正捕手・坂本の成長

 そんな経緯があったため、今回は“贔屓目なし”の本音解説を聞いた。達川氏の岡田阪神の高評価は続く。

「今年のタイガースは強い。野球は走攻守というが、走という面では盗塁王の近本(光司)と次点の中野(拓夢)がいる。カープのレギュラーで足が使えるのは野間(峻祥)ぐらい。羽月は控えだからね。

 守りもノイジー、近本、森下(翔太)と外野は鉄壁だし、内野も守備が心配なのはサードの佐藤(輝明)ぐらい。機動力野球がカープの十八番だが、岡田タイガースにお株を奪われとる。これじゃ勝負にならんよ」

 そして、達川氏が最も評価しているのは正捕手の坂本誠志郎の成長だという。

「坂本のリードがようなったよね。捕手のチーム内ライバルといえば近鉄の“有梨(ありなし)”が有名だった。梨田(昌孝)さんがレギュラーになったのは、有田(修三)さんの骨折がきっかけだった。梨田さんは試合に出るほどに味を出してきたが、梅野(隆太郎)が骨折して坂本がマスクをかぶるようになった今年の阪神によう似ている」

 広島は先発の大瀬良大地や森下が調子を落としているうえ、矢崎拓也がコロナ特例で登録抹消となった。セットアッパー不在で後半勝負ができないという。広島OBとしてカープファンが希望を持てるトークも、とお願いしたところこう話した。

「強いていえば、昨年まで阪神のバッテリーコーチだった藤井(彰人)ヘッドが阪神を知り尽くしているということ。作戦コーチも兼ねているので、カープがファーストステージの横浜戦で見せたような羽月の三盗とスクイズみたいな思い切った作戦を奏功されるかがカギを握る。

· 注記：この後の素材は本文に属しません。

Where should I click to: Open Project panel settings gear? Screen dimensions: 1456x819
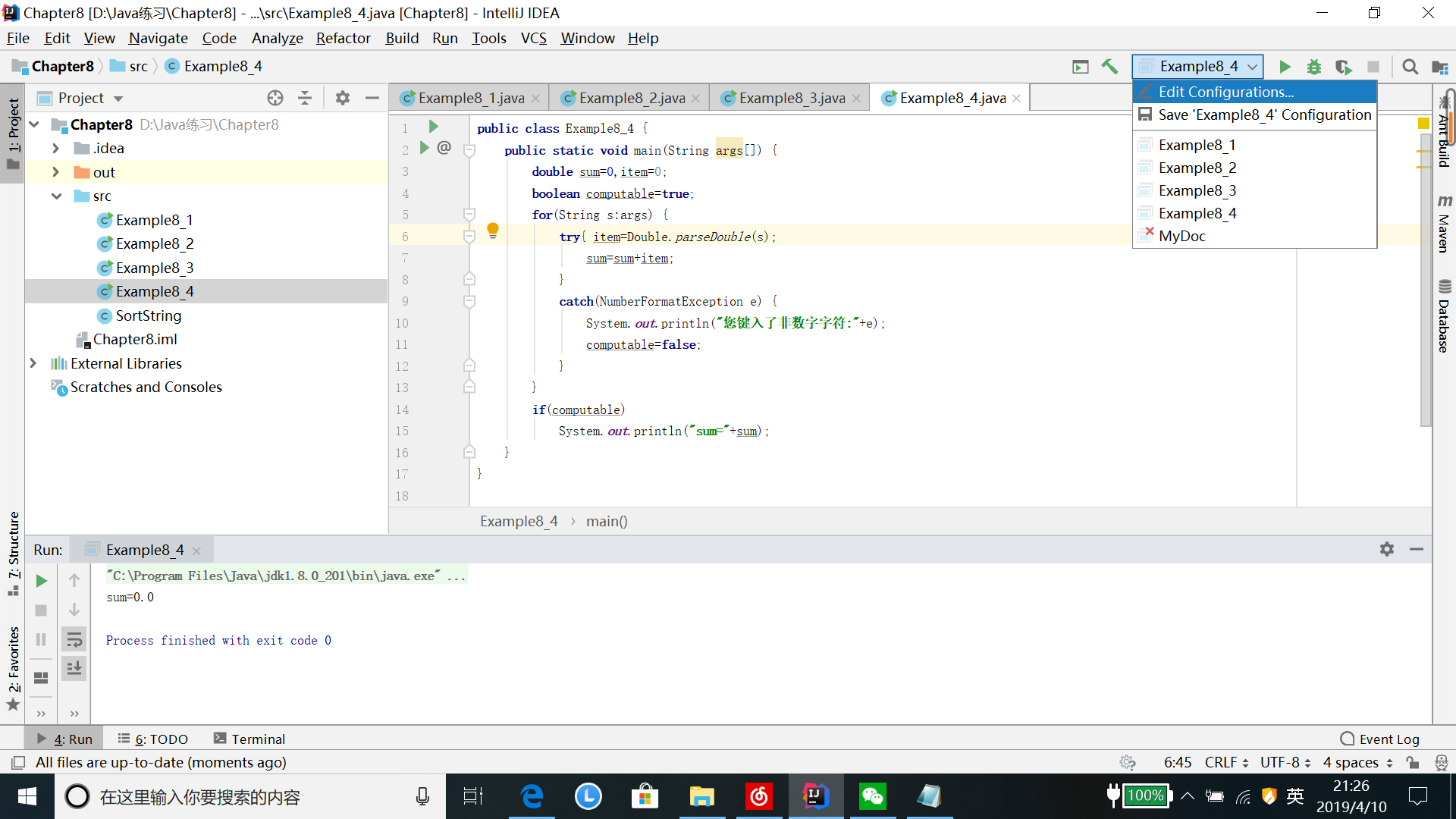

 あとペナント終盤に調子がおかしくなった抑えの岩崎(優)がどう調整してくるか。阪神の不安材料はそれだけ。打てなくても点が取れる打線は脅威。岡田監督も2005年のロッテとの日本シリーズでの4連敗を経験しているので、短期決戦の調整の難しさは身をもって知っている。フェニックスでいい調整ができているようだし、試合から離れている間の対応もわかっている。カープとの差はシーズン中の11.5ゲーム差がそのもの実力の違い。岡田阪神は手強い」

 達川氏の掛け値なしの本音解説。新井監督の奮起につながるのだろうか。